* TEXT TO READ:
For the first time, the global prices have been buoyant for so long. There are a number of factors that have driven the buoyancy in global sugar prices. Brazil has been facing a number of supply constraints while Thailand has been hit by natural factors. India has emerged as a key player but the bottom line is that the global sugar surplus has come down sharply in the last few months. For the first time in a long gap, India will export sugar to countries at competitive prices.
There are two factors that are driving sugar inventories lower in India. Firstly, there is the export thrust that has been a big source of demand for sugar in the last few years. In fact, this year India is likely to have record sugar exports without the support of central subsidies. The second is the government decision to front-end ethanol blending target dates, which has resulted in more of sugar being diverted towards the production of ethanol. Both these factors have combined to reduce sugar inventories substantially and keep sugar prices buoyant on consistent basis.
For the sugar year 2022 (Oct-Sep), the total production of sugar is expected at around 34.50 MT. Nearly 3.50 MT will be transferred to ethanol blending. Out of the 31 MT that is left, the estimate is that nearly 27 MT will be consumed in the year while 6 MT will be exported, leading to reduction of inventory from 8 MT to 6 MT. The exports were buoyant as India has been making up for the lower exports from Brazil and Thailand. Moreover, this year the government is not paying any subsidy for sugar in the current sugar cycle. That adds up nicely.

* SUPPLIED INFORMATION:
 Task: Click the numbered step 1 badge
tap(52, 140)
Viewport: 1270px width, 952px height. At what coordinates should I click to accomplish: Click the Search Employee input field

* TASKS TO PERFORM:
(a) According to the text on sugar prices, how much sugar is expected to be produced in the sugar year 2022?
(b) Continue the text on sugar prices from its last sentence.

* OUTPUTS BY TASK:
(a) Around 34.50 MT.

(b)
Much more interesting than the export story is the ethanol story. There has been a consistent increase in distillation capacity across sugar companies and that forebodes well for higher demand for ethanol blending. This year nearly 3.50 MT was moved towards ethanol blending and in the coming years you would see more diversion to ethanol blending as distillery capacity ramps up. This means that the sugar prices are likely to stay above the Rs.36/KG mark for quite some time into the future. For most sugar companies, ethanol has been a bigger contributor to the EBITDA as compared to traditional sugar and that is catalyzing a greater shift towards ethanol blending. The net result is going to be a reduction in sugar inventories and steeper sugar prices in India.